However, to our knowledge, no prior work studies the challenge of integrating such decomposed feedback in online decision making. Our first contribution is to remedy this gap by proposing a decomposed GP-UCB algorithm (D-GPUCB). D-GPUCB uses a separate GP to model each individual measurable quantity and then combines the estimates to produce a posterior over the final objective. Our second contribution is a theoretical no-regret guarantee for D-GPUCB, ensuring that its decisions are asymptotically optimal. Third, we prove that the posterior variance at each step must be less than the posterior variance of directly using a GP to model the final objective. This formally demonstrates that more detailed modeling reduces predictive uncertainty. Finally, we conduct experiments in two domains using real-world data: flu prevention and heat sensing. In each case, D-GPUCB achieves substantially lower cumulative regret than previous approaches.

2 Preliminaries

2.1 Noisy Black-Box Optimization

Given an unknown black-box function \(f: \mathcal {X} \rightarrow \mathbb {R}\) where \(\mathcal {X} \subset \mathbb {R}^n\), a learner is able to select an input \(\varvec{x} \in \mathcal {X}\) and access the function to see the outcome \(f(\varvec{x})\) – this encompasses one evaluation. Gaussian process regression [11] is a non-parametric method to learn the target function using Bayesian methods [5, 13]. It assumes that the target function is an outcome of a Gaussian process with given kernel \(k(\varvec{x},\varvec{x}')\) (covariance function). Gaussian process regression is commonly used and only requires an assumption on the function smoothness. Moreover, Gaussian process regression can handle observation error. It allows the observation at point \(\varvec{x}_t\) to be noisy: \(y_t = f(\varvec{x}_t) + \epsilon _t\), where \(\epsilon _t \sim N(0, \sigma ^2 I)\).

2.2 Decomposition

In this paper, we consider a modification to the Gaussian process regression process. Suppose we have some prior knowledge of the unknown reward function \(f(\varvec{x})\) such that we can write the unknown function as a combination of known and unknown subfunctions:

Definition 1 (Linear Decomposition)

$$\begin{aligned} f(\varvec{x}) = \sum \nolimits _{j=1}^J g_j(\varvec{x}) f_j(\varvec{x}) \end{aligned}$$
(1)

where \(f_j, g_j: \mathbb {R}^n \rightarrow \mathbb {R}\).

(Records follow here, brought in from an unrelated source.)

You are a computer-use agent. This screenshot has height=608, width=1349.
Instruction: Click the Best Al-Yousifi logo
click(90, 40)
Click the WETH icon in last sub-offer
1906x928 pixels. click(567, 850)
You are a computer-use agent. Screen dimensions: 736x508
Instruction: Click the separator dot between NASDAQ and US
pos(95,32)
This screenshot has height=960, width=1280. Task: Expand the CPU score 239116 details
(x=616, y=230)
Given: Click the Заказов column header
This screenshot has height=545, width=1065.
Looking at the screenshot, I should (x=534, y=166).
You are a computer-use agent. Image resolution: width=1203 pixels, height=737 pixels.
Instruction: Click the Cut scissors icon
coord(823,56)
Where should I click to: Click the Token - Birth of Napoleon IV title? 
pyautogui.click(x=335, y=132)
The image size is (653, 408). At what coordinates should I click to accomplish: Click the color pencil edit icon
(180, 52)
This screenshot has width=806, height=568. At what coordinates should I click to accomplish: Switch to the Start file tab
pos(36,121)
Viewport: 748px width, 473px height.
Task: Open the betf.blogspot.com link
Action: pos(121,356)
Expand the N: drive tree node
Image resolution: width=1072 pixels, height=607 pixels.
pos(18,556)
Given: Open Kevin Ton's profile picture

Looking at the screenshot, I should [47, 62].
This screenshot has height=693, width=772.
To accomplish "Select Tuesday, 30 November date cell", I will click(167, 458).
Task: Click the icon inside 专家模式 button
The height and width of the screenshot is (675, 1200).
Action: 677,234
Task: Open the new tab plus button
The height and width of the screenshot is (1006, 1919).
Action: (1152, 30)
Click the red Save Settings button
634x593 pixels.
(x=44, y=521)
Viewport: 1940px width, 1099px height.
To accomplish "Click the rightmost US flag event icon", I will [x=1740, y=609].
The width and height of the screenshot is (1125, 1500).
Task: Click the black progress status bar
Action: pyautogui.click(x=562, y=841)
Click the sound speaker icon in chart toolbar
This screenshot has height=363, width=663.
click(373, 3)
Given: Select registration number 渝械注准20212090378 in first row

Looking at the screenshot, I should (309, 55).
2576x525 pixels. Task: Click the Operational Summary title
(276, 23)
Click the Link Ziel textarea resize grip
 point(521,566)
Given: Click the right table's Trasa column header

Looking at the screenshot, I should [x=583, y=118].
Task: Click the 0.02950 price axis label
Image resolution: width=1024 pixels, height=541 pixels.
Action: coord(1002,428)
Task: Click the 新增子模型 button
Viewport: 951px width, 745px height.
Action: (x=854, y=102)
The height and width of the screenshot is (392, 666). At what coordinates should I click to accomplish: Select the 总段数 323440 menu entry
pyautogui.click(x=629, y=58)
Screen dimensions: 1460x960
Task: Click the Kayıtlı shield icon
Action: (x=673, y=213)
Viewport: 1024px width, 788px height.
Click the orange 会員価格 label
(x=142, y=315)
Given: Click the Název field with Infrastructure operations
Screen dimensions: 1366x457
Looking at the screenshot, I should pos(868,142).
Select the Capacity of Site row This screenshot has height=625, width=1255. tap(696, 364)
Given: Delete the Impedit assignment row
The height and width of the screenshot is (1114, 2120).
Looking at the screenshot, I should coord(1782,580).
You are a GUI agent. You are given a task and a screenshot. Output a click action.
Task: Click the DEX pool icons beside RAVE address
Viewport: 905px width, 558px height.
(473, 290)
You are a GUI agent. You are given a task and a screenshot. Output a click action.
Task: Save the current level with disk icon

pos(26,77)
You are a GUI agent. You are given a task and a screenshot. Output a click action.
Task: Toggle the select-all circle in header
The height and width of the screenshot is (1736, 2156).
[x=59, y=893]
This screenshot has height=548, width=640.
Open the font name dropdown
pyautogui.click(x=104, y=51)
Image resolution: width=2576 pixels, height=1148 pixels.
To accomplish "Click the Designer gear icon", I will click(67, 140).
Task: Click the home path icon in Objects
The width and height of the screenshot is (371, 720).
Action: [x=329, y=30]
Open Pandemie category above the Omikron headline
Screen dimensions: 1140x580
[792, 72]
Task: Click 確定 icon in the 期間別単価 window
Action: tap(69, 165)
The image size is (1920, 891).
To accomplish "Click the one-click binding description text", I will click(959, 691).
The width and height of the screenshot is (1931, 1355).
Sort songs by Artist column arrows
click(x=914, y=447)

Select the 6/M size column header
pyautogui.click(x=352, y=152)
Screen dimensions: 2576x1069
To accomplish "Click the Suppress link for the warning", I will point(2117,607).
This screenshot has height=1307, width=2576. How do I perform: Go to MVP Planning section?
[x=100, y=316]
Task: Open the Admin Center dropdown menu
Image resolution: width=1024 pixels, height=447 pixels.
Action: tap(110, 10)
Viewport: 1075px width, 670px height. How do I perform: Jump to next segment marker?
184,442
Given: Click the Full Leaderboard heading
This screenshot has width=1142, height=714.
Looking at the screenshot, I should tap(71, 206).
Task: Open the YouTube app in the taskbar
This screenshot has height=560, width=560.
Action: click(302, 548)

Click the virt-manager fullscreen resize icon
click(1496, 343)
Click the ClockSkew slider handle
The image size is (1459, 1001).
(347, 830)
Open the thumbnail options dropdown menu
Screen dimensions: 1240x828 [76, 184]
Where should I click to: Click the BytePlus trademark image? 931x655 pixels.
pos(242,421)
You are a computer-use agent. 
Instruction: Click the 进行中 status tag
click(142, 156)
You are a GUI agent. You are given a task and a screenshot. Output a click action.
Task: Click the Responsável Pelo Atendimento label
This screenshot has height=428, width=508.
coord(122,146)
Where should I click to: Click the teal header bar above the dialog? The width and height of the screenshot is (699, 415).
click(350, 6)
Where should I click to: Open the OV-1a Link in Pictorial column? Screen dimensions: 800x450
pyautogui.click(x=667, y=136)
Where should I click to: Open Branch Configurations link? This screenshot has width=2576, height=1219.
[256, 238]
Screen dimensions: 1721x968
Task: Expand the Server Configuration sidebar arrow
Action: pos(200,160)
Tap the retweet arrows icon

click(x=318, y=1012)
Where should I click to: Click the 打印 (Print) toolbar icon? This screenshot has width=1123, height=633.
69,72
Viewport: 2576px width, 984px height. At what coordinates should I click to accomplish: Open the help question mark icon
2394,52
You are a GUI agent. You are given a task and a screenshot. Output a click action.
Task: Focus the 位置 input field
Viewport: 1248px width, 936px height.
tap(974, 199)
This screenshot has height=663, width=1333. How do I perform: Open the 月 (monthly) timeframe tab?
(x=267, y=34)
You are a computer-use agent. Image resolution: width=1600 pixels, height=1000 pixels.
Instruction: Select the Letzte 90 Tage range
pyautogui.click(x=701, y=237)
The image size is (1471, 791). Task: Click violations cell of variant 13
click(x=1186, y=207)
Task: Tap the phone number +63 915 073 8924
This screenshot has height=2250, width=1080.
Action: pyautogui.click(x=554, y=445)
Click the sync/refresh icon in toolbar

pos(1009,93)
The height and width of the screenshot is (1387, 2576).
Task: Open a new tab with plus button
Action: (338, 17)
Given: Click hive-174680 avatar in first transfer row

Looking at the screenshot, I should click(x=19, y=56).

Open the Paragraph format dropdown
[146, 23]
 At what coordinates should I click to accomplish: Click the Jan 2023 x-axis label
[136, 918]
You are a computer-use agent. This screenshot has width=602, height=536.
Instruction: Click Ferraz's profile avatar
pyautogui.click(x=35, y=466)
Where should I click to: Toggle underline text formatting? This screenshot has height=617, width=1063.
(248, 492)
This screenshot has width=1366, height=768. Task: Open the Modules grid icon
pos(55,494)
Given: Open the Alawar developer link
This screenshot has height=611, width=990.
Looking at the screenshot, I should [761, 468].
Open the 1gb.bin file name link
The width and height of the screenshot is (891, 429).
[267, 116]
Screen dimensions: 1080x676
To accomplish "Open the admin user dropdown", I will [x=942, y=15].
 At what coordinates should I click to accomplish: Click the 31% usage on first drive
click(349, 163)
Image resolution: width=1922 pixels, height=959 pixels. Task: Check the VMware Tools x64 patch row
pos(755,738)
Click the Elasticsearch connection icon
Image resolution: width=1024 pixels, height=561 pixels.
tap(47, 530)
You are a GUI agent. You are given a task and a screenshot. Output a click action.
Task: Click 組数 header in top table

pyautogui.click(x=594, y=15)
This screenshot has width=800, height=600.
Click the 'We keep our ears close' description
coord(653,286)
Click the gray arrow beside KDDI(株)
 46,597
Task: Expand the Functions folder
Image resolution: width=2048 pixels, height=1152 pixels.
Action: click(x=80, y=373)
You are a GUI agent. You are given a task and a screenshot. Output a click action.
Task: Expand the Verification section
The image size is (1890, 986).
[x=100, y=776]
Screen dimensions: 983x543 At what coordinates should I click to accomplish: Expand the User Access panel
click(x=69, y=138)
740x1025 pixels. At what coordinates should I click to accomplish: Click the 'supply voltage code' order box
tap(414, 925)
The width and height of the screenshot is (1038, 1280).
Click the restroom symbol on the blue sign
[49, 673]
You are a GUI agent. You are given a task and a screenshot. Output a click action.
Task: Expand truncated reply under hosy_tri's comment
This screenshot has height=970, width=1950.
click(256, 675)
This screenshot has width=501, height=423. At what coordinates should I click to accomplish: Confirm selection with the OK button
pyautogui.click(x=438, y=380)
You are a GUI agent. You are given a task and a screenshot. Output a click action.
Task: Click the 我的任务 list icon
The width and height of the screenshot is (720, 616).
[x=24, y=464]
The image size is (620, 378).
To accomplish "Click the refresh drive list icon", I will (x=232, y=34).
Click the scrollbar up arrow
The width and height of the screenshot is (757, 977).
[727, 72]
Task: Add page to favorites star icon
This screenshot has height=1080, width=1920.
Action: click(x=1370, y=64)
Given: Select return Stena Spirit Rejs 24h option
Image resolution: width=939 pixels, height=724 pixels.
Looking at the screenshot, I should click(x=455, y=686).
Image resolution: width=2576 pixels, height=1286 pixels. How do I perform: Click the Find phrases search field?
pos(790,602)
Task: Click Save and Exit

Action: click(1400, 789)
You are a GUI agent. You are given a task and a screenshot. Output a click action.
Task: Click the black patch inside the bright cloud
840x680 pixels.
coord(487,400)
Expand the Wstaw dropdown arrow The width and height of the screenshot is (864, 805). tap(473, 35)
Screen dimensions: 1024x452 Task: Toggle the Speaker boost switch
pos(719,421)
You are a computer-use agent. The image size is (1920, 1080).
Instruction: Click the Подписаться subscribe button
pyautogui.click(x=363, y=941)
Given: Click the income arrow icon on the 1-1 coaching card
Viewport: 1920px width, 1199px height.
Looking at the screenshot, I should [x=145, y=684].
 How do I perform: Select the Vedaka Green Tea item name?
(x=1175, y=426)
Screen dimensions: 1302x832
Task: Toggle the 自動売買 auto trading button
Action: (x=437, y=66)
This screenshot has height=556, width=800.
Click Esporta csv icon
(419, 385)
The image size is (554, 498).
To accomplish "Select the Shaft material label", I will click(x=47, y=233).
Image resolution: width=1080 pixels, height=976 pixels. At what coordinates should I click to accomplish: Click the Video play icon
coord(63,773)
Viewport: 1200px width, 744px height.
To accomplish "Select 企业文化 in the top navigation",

Here \(g_j(\varvec{x})\) are known, deterministic functions, but \(f_j(\varvec{x})\) are unknown functions that generate noisy observations. For example, in the flu prevention case, the total infected population can be written as the summation of the infected population at each age [4]. Given treatment policy \(\varvec{x}\), we can use \(f_j(\varvec{x})\) to represent the unknown infected population at age group j with its known, deterministic weighted function \(g_j(\varvec{x}) = 1\). Therefore, the total infected population \(f(\varvec{x})\) can be simply expressed as \(\sum \nolimits _{j=1}^J f_j(\varvec{x})\).

Interestingly, any deterministic linear composition of outcomes of Gaussian processes is still an outcome of Gaussian process. That means if all of the \(f_j\) are generated from Gaussian processes, then the entire function f can also be written as an outcome of another Gaussian process.

Next, we generalize this definition to the non-linear case, which we call a general decomposition:

Definition 2 (General Decomposition)

$$\begin{aligned} f(\varvec{x}) = g(f_1(\varvec{x}), f_2(\varvec{x}), ..., f_J(\varvec{x})) \end{aligned}$$
(2)

The function g can be any deterministic function (e.g. polynomial, neural network). Unfortunately, a non-linear composition of Gaussian processes may not be a Gaussian process, so we cannot guarantee function f to be an outcome of a Gaussian process. We will cover the result of linear decomposition first and then generalize it to the cases with general decomposition.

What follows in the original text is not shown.